Algorithm Comparison

Quick Matrix
Sliding Window
Fixed Window
Token Bucket
Leaky Bucket
How to Choose
Token Bucket vs Leaky Bucket
Recommended Production Configurations
Performance Dimensions
FAQ
Related Docs

Quick Matrix

Algorithm	Accuracy	Burst Behavior	State Cost	Good Fit
`sliding-window`	Highest	Smooth, strict	Higher	login, payment, sensitive APIs
`fixed-window`	Lower	Boundary bursts possible	Low	very hot coarse limits
`token-bucket`	Medium-high	Allows bursts	Low	API plans, gateway quotas
`leaky-bucket`	Medium-high	Smooth output	Low	backend protection, shaping

Sliding Window

Sliding window counts events in the last windowMs milliseconds.

new RateLimiter({
  algorithm: 'sliding-window',
  windowMs: 15 * 60 * 1000,
  max: 5,
});

Use it when fairness matters more than raw throughput.

Good Fit

Login, password reset, MFA, payment, refund, coupon, and other abuse-sensitive operations.
APIs where a user should never exceed max requests in any rolling windowMs.
Multi-tenant systems where fairness is more important than squeezing out the highest possible per-process throughput.
Business lock scenarios such as "same user + same route" limits.

Characteristics

Dimension	Value
Accuracy	Highest among the four algorithms
Boundary burst	No fixed-window boundary burst
Memory cost	Higher, because each active key keeps recent timestamps
User experience	Strict and predictable
Default fit	Recommended default for sensitive user actions

How It Works

For each key, the algorithm keeps request timestamps that are still inside the rolling time window.

Current time: 10:01:00
Window:       60 seconds
Valid range:  10:00:00 - 10:01:00

Stored timestamps:
10:00:05, 10:00:20, 10:00:45, 10:00:55

Count = 4
If max = 5, the next request is allowed.

Expired timestamps are ignored or removed before the new request is evaluated. This is why the algorithm avoids the classic fixed-window boundary problem.

Pros and Cons

Pros	Cons
Strictest rolling-window fairness	More per-key state than the other algorithms
Good protection for sensitive operations	Slightly higher CPU and memory work under very high cardinality
Easy to explain to product and security teams	Requires careful storage choice for distributed deployments

Practical Notes

Use a route-aware key such as user:${userId}:${route} when different endpoints need independent budgets.
For Redis deployments, prefer a store path that supports atomic algorithm operations.
For extremely high-cardinality traffic, benchmark against fixed-window, token-bucket, and leaky-bucket before choosing a global default.

Fixed Window

Fixed window groups requests into calendar-like buckets.

new RateLimiter({
  algorithm: 'fixed-window',
  windowMs: 60 * 1000,
  max: 1000,
});

Use it for very hot endpoints where approximate limits are acceptable.

Good Fit

High-throughput endpoints where an approximate count is acceptable.
Coarse operational protection, such as "up to 10,000 requests per minute per API key".
Internal APIs where the cost of an occasional boundary burst is low.
Metrics-oriented throttling where compact state is more valuable than exact rolling fairness.

Characteristics

Dimension	Value
Accuracy	Lowest, because the window has hard boundaries
Boundary burst	Possible near the edge of two windows
Memory cost	Low, usually one counter per active key
User experience	Can feel permissive at window boundaries
Default fit	Good for hot, coarse limits

How It Works

The algorithm maps a request time to a bucket:

bucket = floor(now / windowMs)
counter key = `${rateLimitKey}:${bucket}`

All requests in the same bucket share one counter. When time moves into the next bucket, the counter starts over.

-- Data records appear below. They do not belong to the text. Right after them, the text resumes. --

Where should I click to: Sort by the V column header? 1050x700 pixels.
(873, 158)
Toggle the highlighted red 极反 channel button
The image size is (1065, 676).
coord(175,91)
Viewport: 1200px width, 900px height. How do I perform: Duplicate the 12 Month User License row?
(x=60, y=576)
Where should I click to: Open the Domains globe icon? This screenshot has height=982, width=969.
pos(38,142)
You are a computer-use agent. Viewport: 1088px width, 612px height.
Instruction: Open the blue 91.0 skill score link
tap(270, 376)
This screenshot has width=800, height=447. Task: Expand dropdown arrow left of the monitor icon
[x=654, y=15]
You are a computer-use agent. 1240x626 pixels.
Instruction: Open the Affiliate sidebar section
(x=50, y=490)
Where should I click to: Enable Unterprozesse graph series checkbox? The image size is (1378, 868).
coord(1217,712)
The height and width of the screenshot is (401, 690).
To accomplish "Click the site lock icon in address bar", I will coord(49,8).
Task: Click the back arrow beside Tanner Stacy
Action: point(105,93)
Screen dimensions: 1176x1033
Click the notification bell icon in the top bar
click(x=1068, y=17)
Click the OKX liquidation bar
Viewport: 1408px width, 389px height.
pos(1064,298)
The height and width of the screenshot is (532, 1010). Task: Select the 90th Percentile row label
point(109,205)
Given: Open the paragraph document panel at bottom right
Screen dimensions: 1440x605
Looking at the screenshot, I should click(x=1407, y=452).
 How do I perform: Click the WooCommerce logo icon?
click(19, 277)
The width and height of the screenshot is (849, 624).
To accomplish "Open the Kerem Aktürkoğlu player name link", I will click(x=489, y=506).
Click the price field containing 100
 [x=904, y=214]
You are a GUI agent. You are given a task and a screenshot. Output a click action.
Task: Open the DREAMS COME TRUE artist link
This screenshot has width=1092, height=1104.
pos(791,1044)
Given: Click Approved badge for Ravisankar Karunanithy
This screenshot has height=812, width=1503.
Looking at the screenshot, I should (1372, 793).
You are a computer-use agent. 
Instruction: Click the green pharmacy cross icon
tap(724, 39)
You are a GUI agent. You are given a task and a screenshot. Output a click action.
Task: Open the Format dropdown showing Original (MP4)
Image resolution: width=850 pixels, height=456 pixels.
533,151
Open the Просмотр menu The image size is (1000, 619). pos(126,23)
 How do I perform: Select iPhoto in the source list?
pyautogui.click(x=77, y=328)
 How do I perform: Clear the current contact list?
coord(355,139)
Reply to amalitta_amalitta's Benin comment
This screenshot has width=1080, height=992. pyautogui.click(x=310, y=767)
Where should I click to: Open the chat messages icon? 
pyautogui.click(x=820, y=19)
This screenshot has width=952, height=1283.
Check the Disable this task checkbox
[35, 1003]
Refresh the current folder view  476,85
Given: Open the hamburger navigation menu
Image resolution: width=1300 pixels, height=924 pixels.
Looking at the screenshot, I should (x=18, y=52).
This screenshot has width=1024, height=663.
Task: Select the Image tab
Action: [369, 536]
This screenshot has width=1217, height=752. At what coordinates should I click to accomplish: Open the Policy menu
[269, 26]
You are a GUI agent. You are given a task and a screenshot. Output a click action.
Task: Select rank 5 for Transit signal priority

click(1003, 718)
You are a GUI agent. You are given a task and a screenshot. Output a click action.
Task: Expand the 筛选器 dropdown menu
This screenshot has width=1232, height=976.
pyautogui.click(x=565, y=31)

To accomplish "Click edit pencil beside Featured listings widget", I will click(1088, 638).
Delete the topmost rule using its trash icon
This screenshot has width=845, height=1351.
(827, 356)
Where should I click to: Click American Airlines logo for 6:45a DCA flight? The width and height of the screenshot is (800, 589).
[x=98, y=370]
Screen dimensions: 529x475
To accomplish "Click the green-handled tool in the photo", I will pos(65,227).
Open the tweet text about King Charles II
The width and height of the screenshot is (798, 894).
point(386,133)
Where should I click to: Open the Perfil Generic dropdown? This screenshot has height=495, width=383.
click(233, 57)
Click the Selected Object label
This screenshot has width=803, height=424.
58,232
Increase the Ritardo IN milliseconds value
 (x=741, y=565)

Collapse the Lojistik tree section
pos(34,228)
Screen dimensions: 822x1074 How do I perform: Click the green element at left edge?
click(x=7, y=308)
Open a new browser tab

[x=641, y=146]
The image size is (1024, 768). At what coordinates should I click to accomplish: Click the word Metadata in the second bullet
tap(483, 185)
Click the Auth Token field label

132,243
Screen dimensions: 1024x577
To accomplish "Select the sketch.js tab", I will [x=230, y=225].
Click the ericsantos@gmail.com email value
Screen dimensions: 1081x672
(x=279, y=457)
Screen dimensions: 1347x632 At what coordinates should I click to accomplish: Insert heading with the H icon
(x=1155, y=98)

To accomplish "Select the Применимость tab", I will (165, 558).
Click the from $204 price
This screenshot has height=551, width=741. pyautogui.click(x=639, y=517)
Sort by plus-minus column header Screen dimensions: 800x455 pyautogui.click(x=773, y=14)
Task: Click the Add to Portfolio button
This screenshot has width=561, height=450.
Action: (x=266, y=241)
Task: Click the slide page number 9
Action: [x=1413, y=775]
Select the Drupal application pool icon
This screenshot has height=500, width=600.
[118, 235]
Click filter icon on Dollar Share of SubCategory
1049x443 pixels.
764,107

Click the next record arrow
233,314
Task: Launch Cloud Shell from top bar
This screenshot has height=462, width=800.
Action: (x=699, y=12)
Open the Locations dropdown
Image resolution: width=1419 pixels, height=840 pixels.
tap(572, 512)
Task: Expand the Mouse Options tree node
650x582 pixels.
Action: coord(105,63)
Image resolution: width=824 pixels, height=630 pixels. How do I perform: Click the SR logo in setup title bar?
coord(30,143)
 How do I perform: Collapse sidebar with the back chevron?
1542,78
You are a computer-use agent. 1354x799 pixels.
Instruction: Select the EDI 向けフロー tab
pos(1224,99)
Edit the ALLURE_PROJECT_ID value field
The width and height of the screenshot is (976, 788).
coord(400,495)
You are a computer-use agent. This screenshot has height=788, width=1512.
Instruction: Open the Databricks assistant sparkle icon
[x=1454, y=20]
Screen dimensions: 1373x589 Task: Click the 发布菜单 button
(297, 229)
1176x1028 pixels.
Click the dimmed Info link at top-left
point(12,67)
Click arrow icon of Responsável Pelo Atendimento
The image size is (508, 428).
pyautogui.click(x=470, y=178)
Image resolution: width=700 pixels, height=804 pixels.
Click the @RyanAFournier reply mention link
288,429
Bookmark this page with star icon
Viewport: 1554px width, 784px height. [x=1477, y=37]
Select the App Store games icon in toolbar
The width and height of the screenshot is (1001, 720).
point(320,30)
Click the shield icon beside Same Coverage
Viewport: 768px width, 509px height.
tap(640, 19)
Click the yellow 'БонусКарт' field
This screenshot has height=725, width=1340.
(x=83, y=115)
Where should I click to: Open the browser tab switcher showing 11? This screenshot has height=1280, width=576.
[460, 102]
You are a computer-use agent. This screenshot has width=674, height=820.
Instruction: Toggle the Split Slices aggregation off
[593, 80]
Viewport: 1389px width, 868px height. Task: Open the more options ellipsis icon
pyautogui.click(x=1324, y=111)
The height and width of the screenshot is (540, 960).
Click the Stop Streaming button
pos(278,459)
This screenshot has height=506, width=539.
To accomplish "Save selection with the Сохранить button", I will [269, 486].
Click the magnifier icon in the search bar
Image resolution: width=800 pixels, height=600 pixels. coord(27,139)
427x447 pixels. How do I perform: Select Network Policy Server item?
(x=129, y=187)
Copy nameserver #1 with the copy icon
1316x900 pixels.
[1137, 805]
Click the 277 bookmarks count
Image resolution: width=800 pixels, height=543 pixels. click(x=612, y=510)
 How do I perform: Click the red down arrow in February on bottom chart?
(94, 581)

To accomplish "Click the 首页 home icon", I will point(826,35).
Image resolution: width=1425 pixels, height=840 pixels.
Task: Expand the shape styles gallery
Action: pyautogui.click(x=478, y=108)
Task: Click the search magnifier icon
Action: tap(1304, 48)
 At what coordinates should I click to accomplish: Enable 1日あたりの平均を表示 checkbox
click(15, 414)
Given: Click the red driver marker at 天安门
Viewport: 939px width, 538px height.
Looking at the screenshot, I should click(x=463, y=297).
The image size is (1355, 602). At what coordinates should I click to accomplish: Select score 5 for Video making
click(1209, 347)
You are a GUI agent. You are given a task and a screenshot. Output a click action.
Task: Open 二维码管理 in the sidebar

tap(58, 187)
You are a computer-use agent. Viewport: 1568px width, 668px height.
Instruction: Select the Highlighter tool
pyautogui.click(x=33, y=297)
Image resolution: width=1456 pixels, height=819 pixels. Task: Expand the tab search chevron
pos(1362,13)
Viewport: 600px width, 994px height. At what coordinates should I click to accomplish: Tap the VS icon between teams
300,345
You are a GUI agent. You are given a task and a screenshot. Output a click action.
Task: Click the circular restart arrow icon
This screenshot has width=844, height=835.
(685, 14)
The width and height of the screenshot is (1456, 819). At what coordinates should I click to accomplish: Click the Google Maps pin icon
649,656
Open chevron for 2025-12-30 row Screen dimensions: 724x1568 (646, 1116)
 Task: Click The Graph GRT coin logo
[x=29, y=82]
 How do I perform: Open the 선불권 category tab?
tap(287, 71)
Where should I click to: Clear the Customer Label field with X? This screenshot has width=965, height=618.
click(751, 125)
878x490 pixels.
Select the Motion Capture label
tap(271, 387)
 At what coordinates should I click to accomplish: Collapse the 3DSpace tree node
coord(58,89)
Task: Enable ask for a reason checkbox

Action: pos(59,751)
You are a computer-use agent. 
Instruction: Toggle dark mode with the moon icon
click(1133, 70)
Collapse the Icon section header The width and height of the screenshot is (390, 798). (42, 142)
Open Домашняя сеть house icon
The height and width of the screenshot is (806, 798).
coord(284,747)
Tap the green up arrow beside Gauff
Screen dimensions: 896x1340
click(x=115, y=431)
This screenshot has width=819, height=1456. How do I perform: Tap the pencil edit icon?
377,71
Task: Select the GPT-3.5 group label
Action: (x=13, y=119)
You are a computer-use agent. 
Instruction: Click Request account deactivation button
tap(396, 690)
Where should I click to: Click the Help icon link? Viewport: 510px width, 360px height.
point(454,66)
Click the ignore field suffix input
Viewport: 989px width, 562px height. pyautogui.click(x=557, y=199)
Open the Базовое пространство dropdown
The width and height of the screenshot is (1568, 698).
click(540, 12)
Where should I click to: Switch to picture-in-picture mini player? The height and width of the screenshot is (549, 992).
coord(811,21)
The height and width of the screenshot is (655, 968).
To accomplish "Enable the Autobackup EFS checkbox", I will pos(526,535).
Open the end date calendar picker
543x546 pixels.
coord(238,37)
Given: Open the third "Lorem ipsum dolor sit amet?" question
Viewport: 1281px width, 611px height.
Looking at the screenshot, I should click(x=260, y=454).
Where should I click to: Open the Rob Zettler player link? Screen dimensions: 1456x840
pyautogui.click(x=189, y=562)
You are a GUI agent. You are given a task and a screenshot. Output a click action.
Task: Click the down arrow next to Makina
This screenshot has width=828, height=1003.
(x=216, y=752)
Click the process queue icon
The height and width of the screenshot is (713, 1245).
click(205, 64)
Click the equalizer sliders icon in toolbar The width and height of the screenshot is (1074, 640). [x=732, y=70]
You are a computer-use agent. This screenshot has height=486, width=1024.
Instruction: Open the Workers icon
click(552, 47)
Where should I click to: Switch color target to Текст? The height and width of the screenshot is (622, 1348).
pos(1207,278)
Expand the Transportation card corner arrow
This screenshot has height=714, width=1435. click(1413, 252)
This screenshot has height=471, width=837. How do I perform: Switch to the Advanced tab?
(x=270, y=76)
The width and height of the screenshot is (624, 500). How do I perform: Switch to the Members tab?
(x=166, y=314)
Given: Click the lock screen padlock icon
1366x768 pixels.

Window A: 10:00:00 - 10:00:59
Window B: 10:01:00 - 10:01:59

User sends 100 requests at 10:00:59
User sends 100 requests at 10:01:00

In two real seconds, the user may complete 200 requests.

That boundary behavior is the main tradeoff.

Pros and Cons

Pros	Cons
Very compact state	Can allow up to nearly `2 * max` around a boundary
Fast and easy to reason about	Less fair for sensitive actions
Works well for coarse operational limits	Reset timing can be visible to clients

Practical Notes

Use it when throughput and state cost matter more than strict fairness.
Avoid it as the only protection for login, MFA, payment, or similar sensitive actions.
If boundary bursts are unacceptable, use sliding-window instead.

Token Bucket

Token bucket refills quota over time and allows short bursts up to capacity.

new RateLimiter({
  algorithm: 'token-bucket',
  windowMs: 60 * 1000,
  max: 100,
});

Use it for API plans, user quotas, or endpoints where bursts are acceptable.

Good Fit

API gateway plans where users can make short bursts but must follow a long-term average.
Integrations that naturally send traffic in bursts, such as dashboards refreshing multiple widgets.
Product quotas such as "100 requests per minute, with short bursts allowed".
Mobile or edge clients that may retry or reconnect in small clusters.

Characteristics

Dimension	Value
Accuracy	Medium-high for average rate
Burst behavior	Allows bursts up to bucket capacity
Memory cost	Low, usually token count and last refill time
User experience	Flexible and forgiving
Default fit	Good for plan/quota style APIs

How It Works

Each key owns a bucket. The bucket has a capacity and refills over time.

capacity = 100
refillRate = 100 tokens per windowMs

Request cost = 1 token
If tokens >= 1: allow and subtract 1
If tokens < 1: reject until enough tokens are refilled

In flex-rate-limit, max is the default capacity unless capacity is specified, and refillRate can be used to tune refill behavior.

Pros and Cons

Pros	Cons
Allows useful short bursts	Not as strict as sliding window
Keeps compact state	Burst capacity must be chosen carefully
Good fit for API plans	May still overload a fragile backend during synchronized bursts

Practical Notes

Set capacity to the largest acceptable immediate burst.
Set refillRate to the sustainable rate over windowMs.
If a backend needs smooth arrival instead of burst tolerance, use leaky-bucket.

Leaky Bucket

Leaky bucket smooths traffic by draining at a steady rate.

new RateLimiter({
  algorithm: 'leaky-bucket',
  windowMs: 60 * 1000,
  max: 100,
});

Use it when the backend needs a steadier arrival rate.

Good Fit

Protecting backend services that degrade when traffic arrives in spikes.
Work queues, notification senders, webhook dispatchers, and background processing endpoints.
APIs where a client should experience gradual admission rather than burst-friendly admission.
Traffic shaping before a slower dependency.

Characteristics

Dimension	Value
Accuracy	Medium-high for smoothing
Burst behavior	Restricts bursts more than token bucket
Memory cost	Low, usually water level and last leak time
User experience	Smooth but less burst-friendly
Default fit	Good for backend protection and shaping

How It Works

The bucket has a current water level. Requests add water. Time drains water at a stable rate.

capacity = 100
leakRate = 100 per windowMs

Before checking: drain elapsed capacity
If water + cost <= capacity: allow and add cost
If water + cost > capacity: reject

This makes the effective output smoother than token bucket, especially when many clients send traffic at the same time.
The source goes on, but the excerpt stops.